Tecnologia all'avanguardia per la fusione
Il cuore della tecnologia di Focused Energy risiede nell'utilizzo di laser per comprimere il combustibile destinato alla fusione, un metodo noto come confinamento inerziale.
Questo approccio innovativo trae ispirazione dagli esperimenti condotti presso il National Ignition Facility (NIF), il primo e unico finora a realizzare una reazione nucleare controllata che ha rilasciato più energia di quella necessaria per accenderla, un vero e proprio guadagno netto di energia. La startup si propone di aumentare drasticamente la frequenza di questi "colpi" energetici, mirando a una cadenza di 10 colpi al secondo.
Per affinare ulteriormente questa tecnologia, Debbie Callahan, che ha contribuito alla progettazione del target di combustibile al NIF, è entrata a far parte di Focused Energy. Il suo ruolo è cruciale nell'ottimizzazione del target di combustibile, con l'obiettivo di semplificarlo eliminando componenti complessi come l'hohlraum.
Tale innovazione è destinata a migliorare significativamente l'efficienza complessiva del sistema, riducendo la necessità di elementi superflui per la compressione del combustibile.
Progetti futuri e partnership strategiche
L'azienda ha già avviato i lavori per la realizzazione del suo primo sistema dimostrativo, denominato Lighthouse, che sorgerà sul sito di una centrale nucleare dismessa in Germania. Questo ambizioso progetto è frutto di una stretta collaborazione con RWE, un'importante società energetica e l'investitore principale nel recente round Series A. Tra gli altri sostenitori finanziari figurano l'Agenzia Federale per l’Innovazione d’Avanguardia (SPRIND) e il European Innovation Council Fund, a testimonianza del vasto interesse istituzionale e privato nel progetto.

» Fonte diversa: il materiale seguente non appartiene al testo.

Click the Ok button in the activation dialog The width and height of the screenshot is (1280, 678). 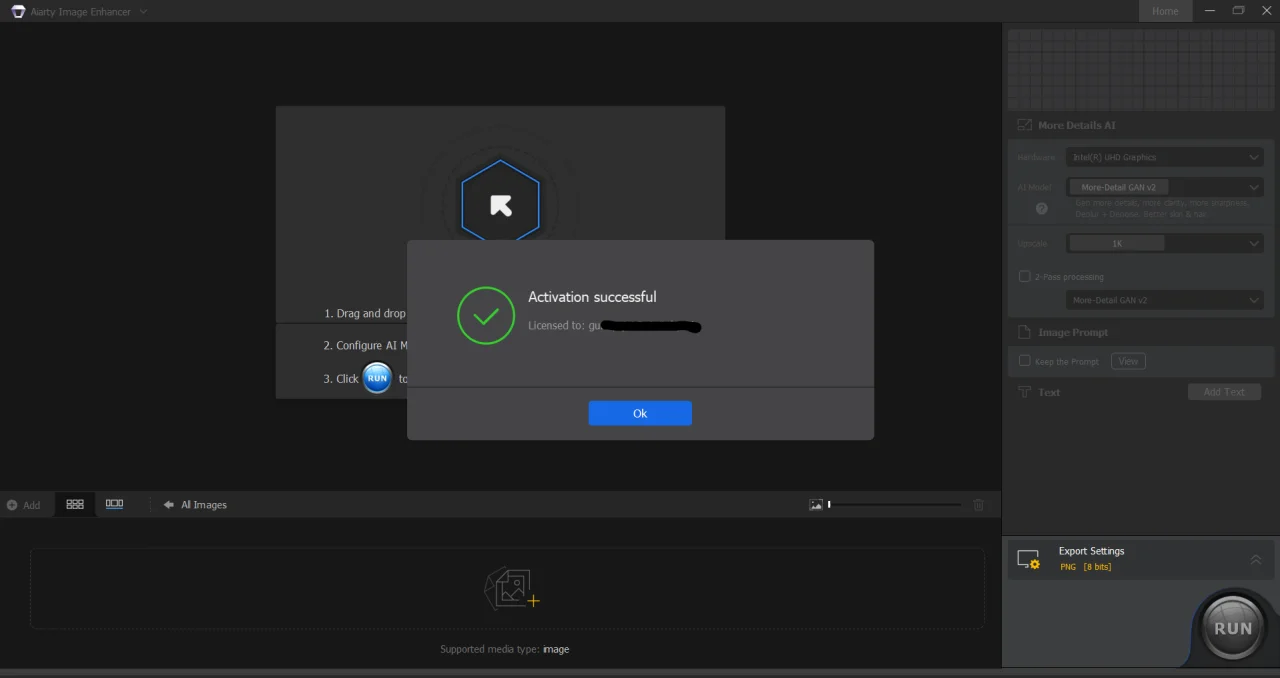coord(640,413)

Un settore in forte espansione
Il panorama della fusione nucleare sta assistendo a un notevole afflusso di capitali e a un crescente interesse da parte degli investitori. Questo entusiasmo si riflette non solo nel successo di Focused Energy, ma anche nei significativi finanziamenti ottenuti da altre realtà del settore, come Thea Energy e Inertia Enterprises. Tale dinamismo sottolinea la fiducia nelle immense potenzialità della fusione come soluzione per un'energia pulita e sostenibile a livello globale.

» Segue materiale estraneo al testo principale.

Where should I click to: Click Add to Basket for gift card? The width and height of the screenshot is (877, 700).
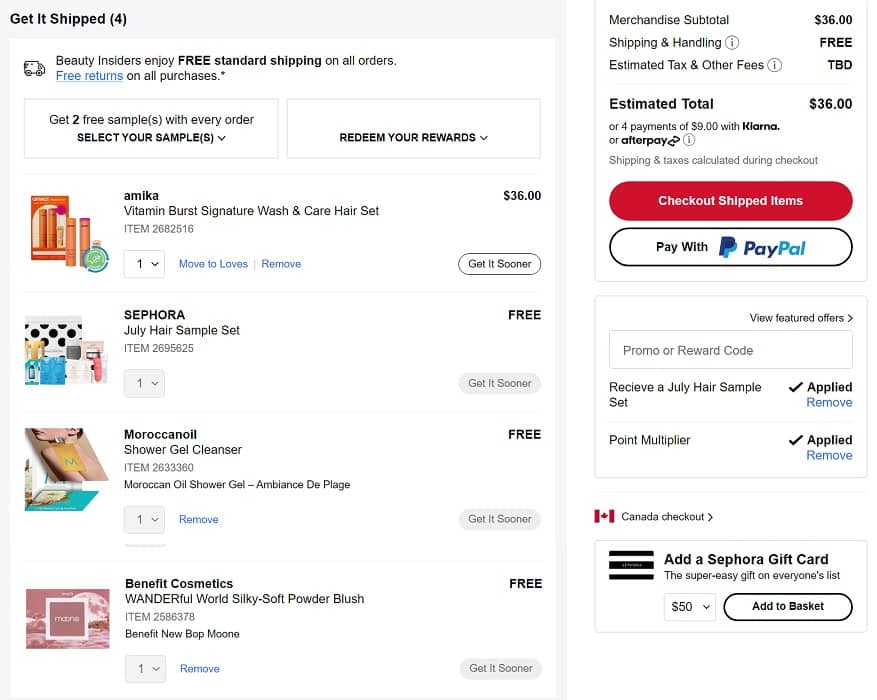click(x=787, y=607)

Markus Krebber, CEO di RWE, ha espresso una chiara visione per la Germania, sottolineando il suo potenziale per assumere un ruolo di leadership globale nel campo della fusione nucleare. Krebber auspica che iniziative come quella di Focused Energy possano catalizzare la trasformazione del paese in un polo d'eccellenza per l'innovazione high-tech "Made in Germany", creando nuove opportunità e posti di lavoro qualificati.

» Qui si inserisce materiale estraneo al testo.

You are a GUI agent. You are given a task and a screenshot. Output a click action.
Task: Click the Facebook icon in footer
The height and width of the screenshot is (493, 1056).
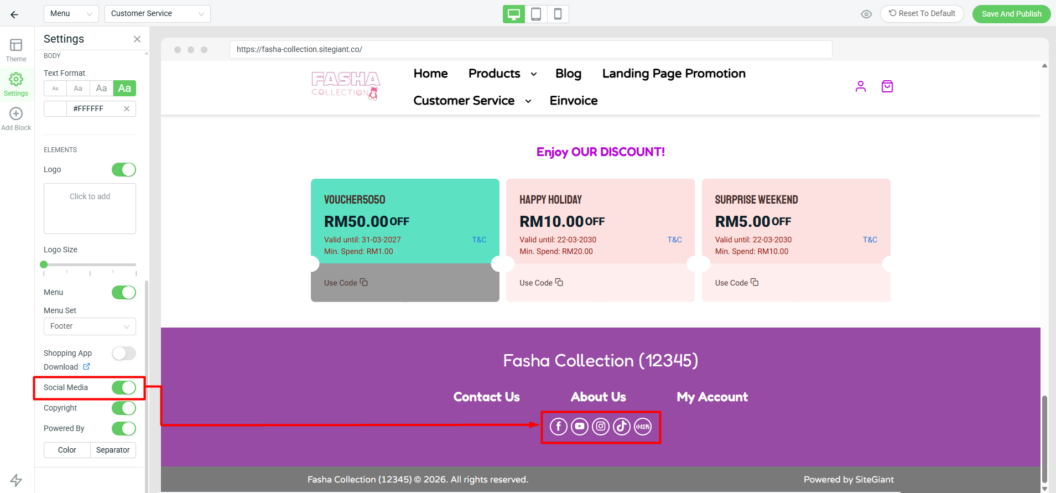pos(558,426)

L'approccio di Focused Energy, saldamente radicato su basi scientifiche, è ampiamente riconosciuto come una vera e propria "moonshot mission". Questo termine evoca l'immagine di un progetto estremamente ambizioso e sfidante, ma al contempo ritenuto fondamentale e irrinunciabile per accelerare la transizione energetica globale e garantire un futuro più sostenibile.